La ansiedad llega sin avisar

La primera vez que tienes un episodio de ansiedad no tienes la menor idea que está pasando en esos momentos realmente, para mí fue algo realmente inexplicable a pesar que en teoría sabía cómo se presentan estos síntomas.

Los síntomas que se presentan pueden ser hormigueo, palpitaciones, sudoración, sensación de peligro inminente.

Mi primer episodio fue en el 2010 y me encontraba manejando mi auto, me acompañaba en el asiento del copiloto un amigo de la universidad y en el asiento de atrás mi mamá.

Eran entre las 9 y 10 pm, estamos yendo a comer algo, conversábamos de varias cosas cuando de pronto ocurrió. Todo a mi alrededor se silenció, solo escuchaba mi respiración, como mi corazón palpitaba, seguido de una sensación de hormigueo en el cuerpo y mi visión solo se centró en como las luces de mi alrededor brillaban más.

Si bien sentir y tener todas esas sensaciones era desagradables, esa no fue la parte más crítica por así decirlo, sino que por algunos segundos mi mente se desconectó. No sabía dónde estaba, ni que estaba haciendo y peor aún quienes eran mis acompañantes, solo podía observar que mi mente entraba en un túnel donde cada vez más me sentía más distante de la realidad.

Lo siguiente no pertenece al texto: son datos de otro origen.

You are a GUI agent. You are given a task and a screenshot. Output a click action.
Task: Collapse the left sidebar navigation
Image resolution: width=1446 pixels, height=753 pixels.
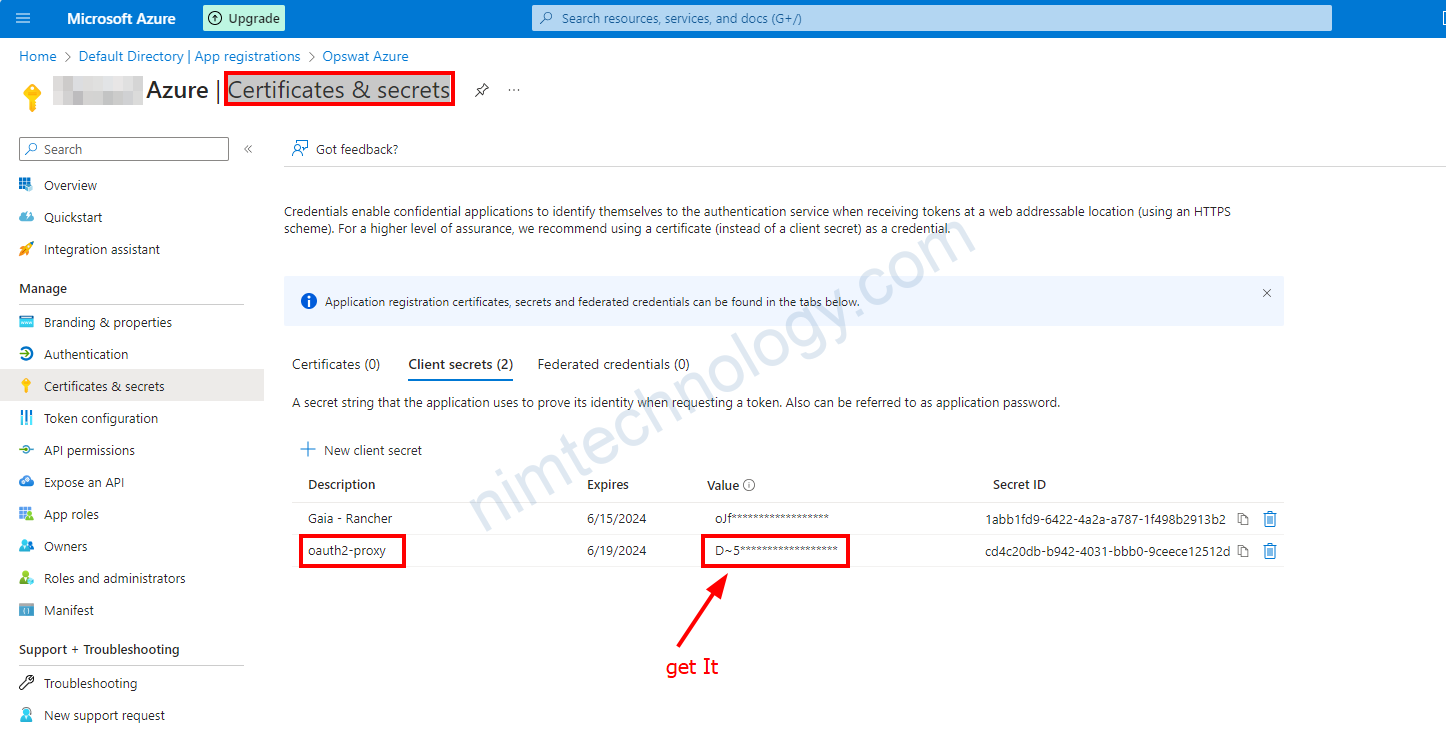[x=248, y=149]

Lo único que atiné es a aplicar la única técnica de relajación que en ese momento tenía a la mano, que era respirar con el diafragma. Seguido de ello, mi mente volvió a tomar el control de la situación, recordó dónde estaba, a dónde íbamos, quiénes eran y lo más importante que los síntomas desaparecieron, claro, no con la rapidez que iniciaron, pero desaparecieron.

En ese momento no sabía que había ocurrido, no le comenté a nadie porque de alguna manera no aceptaba y me daba miedo. Pasaron los días y esa sensación que en cualquier momento me podía tener un nuevo episodio estaba presente, y mientras más trataba de alejar esos pensamientos, los síntomas aparecían.

Esta sensación me acompaño casi 1 año entero antes de solicitar ayuda, en ese año más me preocupe en fingir que no pasaba nada, que en atender el tema de raíz. Lo que ocasionó que yo tuviera problemas en la universidad, amistades entre otros, esa etapa de mi vida no fue agradable.

En ese entonces no quería aceptar que necesitaba ayuda, y es algo bastante común, el querer resolver tus problemas solo, y más en una sociedad que te juzga cuando dices “voy a ir al Psicólogo”.  Te cuestionan con preguntas como: ¿por qué?, ¿para qué?, ¿estás bien?, o frases como: “ya te va a pasar”, “a mi ya me ha pasado antes y debes superarlo”, “no es el fin del mundo”.

Escuchar estos comentarios o preguntas, más que motivarte, lo que hacen es desmotivarte, generar dudas o pensar que estas mal por sentirte así o que eres débil por querer buscar ayuda.

Cuando en realidad al buscar ayuda profesional es todo lo contrario, es tomar control de tus pensamientos y emociones, es ser responsable contigo mismo, con tus seres queridos y la sociedad.

En mi caso la psicoterapia me brindó un espacio en donde puede ser yo mismo, hablar de aquellos pensamientos y emociones que me costaban aceptar y hasta pronunciar.

Pero una vez que lo realizas, sinceramente entiendes que no eres perfecto, que los demás no son perfectos, que el mundo no es perfecto, y que vas a tener que aprender a desarrollar habilidades que te permitan enfrentar de manera adecuada las situaciones que vives a diario.

En la actualidad hay situaciones que me generan estrés y ansiedad, pero ahora cuento con mayores herramientas que me permiten enfrentar dichas situaciones de una manera más adecuada.